The normal cellular components of blood principally consist of red blood cells (RBCs), leukocytes (white blood cells, or WBCs) and platelets. CTCs are abnormal blood cell components shed from tumors, and are invariably collected from a patient’s peripheral blood even though they are present throughout the circulatory system. Since all blood cells must pass through extremely narrow capillaries as they circulate through the body, CTCs in peripheral blood are found in extremely low numbers because they must circulate and survive through an obstacle course of harsh conditions, such as the heart, lungs and capillaries before they can appear in the peripheral blood.
Size and Shape Matters
The following table shows the typical number and sizes of blood cells in typical humans:
|Type of Cell||Average number of cells per milliliter of blood||Approximate cell diameter, in microns|
Aside from size and number, another important characteristic of blood cells is their deformability: the ability to change shape in order to traverse through the narrow capillaries which separate arterial blood (blood pumped out by the heart) from venous blood (blood returning to the heart after passing through a capillary). RBCs are known to be highly deformable, effectively and very quickly changing shape from a donut to a sausage as they pass through capillaries. Platelets and WBCs are less deformable than RBCs; but they nevertheless must and do traverse through capillaries, albeit at a slower rate. CTCs are the least deformable type of blood cells by several orders of magnitude, and it is that characteristic–in addition to size differences–which Viatar’s technology exploits in a manner which is unique and different from other CTC technologies.
Our molecular diagnostic CTC technology platform—the ViatarTM Collection System for Molecular Analysis—is unique because it is able to utilize a larger blood sample to collect a far greater absolute quantity of CTCs from circulating blood without clogging (up to 50 mL drawn from a patient, instead of just 10mL) than alternative technology platforms, while also enhancing purity by reducing the number of WBCs. The output from our device can then be used as the raw material for processing and analysis by all other diagnostic CTC technology platforms, as well as directly for DNA sequencing. As such, it is a “front-end” rather than a competitor to other companies’ CTC technology platforms for research and development, early diagnosis, survival prognosis and therapy monitoring.

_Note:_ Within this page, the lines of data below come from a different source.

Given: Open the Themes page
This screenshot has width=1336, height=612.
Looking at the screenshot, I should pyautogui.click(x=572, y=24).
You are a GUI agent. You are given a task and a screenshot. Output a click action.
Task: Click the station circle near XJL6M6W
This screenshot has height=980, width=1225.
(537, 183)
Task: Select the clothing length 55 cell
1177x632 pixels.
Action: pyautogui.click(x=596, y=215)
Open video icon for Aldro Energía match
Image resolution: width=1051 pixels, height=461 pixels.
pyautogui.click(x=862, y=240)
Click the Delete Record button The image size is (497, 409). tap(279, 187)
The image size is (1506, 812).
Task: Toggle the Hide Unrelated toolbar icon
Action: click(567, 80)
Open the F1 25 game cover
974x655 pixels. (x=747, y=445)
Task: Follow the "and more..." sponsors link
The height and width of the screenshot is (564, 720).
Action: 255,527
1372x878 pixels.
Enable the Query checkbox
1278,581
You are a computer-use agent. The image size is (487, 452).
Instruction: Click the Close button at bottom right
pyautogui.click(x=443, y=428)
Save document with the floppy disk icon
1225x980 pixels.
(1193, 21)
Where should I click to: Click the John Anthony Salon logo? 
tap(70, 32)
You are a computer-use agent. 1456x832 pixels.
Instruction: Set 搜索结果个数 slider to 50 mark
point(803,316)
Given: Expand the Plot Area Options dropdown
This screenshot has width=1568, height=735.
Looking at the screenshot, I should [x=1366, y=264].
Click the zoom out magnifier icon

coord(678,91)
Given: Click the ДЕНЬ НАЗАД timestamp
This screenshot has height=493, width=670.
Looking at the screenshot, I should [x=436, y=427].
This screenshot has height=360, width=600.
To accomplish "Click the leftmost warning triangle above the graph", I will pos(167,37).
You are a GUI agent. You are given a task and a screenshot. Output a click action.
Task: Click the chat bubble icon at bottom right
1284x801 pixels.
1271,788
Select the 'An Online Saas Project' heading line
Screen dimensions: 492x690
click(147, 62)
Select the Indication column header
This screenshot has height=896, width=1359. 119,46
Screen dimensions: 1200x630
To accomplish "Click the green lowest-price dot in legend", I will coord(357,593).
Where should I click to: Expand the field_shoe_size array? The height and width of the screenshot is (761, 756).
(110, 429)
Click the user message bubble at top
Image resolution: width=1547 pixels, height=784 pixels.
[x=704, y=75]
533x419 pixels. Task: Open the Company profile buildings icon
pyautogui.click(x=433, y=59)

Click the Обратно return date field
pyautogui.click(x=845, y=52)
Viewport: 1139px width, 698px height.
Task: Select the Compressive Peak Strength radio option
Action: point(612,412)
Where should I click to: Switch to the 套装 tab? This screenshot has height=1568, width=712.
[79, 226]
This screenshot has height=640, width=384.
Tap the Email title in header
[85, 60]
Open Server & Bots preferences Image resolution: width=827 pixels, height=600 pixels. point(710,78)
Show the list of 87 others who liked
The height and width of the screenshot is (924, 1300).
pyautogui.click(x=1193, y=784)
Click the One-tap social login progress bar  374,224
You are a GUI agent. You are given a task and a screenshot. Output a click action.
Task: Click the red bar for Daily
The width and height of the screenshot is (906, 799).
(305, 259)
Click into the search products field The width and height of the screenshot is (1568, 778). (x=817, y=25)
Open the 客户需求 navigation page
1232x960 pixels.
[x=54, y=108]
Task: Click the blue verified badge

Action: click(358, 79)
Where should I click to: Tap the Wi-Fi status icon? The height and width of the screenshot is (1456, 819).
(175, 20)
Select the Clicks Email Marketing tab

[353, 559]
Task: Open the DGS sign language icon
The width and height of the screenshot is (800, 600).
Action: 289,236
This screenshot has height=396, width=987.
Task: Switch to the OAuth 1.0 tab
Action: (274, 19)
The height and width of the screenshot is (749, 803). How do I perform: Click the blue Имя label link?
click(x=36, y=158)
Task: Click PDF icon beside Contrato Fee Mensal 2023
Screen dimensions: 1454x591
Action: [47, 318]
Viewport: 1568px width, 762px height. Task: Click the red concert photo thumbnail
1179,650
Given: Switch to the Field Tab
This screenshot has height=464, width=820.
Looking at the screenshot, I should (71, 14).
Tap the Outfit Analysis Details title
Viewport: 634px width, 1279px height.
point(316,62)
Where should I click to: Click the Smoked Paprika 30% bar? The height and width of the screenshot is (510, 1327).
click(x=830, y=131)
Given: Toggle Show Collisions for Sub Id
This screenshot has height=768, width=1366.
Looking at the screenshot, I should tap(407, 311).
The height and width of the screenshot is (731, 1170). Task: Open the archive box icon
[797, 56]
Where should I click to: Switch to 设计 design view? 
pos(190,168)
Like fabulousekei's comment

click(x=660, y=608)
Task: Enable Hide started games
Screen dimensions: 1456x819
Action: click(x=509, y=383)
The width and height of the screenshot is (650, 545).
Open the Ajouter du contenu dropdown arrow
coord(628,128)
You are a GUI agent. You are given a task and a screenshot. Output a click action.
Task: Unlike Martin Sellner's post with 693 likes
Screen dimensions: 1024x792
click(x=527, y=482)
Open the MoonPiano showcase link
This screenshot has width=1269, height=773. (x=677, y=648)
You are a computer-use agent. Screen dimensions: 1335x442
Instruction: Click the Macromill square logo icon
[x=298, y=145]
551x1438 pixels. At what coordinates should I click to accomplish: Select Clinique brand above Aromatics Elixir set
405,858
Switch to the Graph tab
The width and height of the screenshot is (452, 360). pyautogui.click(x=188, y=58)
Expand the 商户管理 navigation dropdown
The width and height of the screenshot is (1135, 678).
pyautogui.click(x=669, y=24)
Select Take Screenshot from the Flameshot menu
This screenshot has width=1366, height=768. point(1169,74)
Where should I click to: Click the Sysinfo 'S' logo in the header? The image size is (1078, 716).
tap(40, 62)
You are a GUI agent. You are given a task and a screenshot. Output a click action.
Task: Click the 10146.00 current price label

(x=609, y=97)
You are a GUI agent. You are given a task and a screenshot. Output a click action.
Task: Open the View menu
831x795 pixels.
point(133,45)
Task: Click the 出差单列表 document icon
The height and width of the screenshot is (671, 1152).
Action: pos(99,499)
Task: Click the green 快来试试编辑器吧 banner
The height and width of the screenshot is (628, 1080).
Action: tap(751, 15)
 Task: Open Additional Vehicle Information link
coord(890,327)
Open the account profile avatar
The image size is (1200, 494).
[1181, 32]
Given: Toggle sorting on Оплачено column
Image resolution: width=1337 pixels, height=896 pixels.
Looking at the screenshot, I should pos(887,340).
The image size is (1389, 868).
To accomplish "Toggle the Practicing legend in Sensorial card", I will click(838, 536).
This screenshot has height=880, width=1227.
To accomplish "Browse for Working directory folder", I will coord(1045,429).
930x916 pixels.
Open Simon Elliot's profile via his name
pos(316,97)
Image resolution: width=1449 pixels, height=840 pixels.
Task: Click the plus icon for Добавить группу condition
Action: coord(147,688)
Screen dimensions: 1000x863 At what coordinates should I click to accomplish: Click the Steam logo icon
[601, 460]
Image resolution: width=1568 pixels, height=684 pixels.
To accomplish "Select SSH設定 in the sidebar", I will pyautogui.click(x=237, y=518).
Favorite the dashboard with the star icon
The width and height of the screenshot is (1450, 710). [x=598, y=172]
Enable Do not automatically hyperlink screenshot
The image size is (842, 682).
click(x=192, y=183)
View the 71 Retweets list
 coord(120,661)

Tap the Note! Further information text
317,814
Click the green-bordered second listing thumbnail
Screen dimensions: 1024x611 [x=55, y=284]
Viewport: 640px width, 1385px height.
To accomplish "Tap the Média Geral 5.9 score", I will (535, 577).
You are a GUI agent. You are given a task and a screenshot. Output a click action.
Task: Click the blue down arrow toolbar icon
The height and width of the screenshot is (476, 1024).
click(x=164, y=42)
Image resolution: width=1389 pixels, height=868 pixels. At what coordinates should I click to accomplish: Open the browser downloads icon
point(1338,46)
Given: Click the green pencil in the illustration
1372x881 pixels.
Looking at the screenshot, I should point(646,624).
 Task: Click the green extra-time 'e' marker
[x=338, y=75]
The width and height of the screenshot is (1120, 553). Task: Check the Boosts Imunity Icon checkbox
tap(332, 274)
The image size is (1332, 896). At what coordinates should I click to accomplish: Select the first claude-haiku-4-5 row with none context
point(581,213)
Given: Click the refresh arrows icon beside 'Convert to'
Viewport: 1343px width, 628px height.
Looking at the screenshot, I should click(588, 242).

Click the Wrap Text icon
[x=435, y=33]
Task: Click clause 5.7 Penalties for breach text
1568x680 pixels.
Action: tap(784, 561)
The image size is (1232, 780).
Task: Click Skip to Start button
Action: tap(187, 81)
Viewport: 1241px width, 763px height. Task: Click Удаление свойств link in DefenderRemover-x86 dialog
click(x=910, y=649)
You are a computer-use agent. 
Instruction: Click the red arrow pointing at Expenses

Our therapeutic CTC technology platform—the ViatarTM Therapeutic Oncopheresis System—will utilize wholesale removal of a significant quantity of CTCs as a cancer therapy by treating a patient’s entire blood volume (much like dialysis removes toxins).
Two key features of our technology differentiate it from other CTC technology platforms:
1. Our cross-flow filtration technology exploits the differential size and deformability properties between CTCs and normal blood components. Small but numerous cells—RBCs (2 x 8 microns) and platelets (2 microns in diameter)—are separated using a filter with small pores (e.g., 8 microns). See diagram below. The larger component in normal blood—WBCs—are typically 10-15 microns in diameter; while CTCs are typically 15-20 microns in diameter and much less deformable. These are retained for further processing and analysis by other companies’ CTC technology platform or DNA sequencing (in the case of liquid biopsy applications), or removed and discarded (in the case of the therapeutic application).
2. Our filter is exceptionally thin compared to others’ filters at the point where blood passage occurs. It is comprised of a micro-machined polymer that allows the passage of tens of millions of RBCs, platelets and WBCs per second, while retaining viable CTCs for downstream analysis. Design algorithms balance blood flow across and through the filter, while maintaining low trans-membrane pressure. Since the force necessary to drive cells through a pore is a cube relationship to the depth of the pore, other companies’ thicker filters are significantly less efficient and can only process a small volume of blood before their pores become clogged with normal blood components. This is the defining technical feature that enables our technology to process a large volume of blood, as compared to other technologies, that are structurally limited to a very small sample size because they deploy dead-end filtration through a thicker membrane material.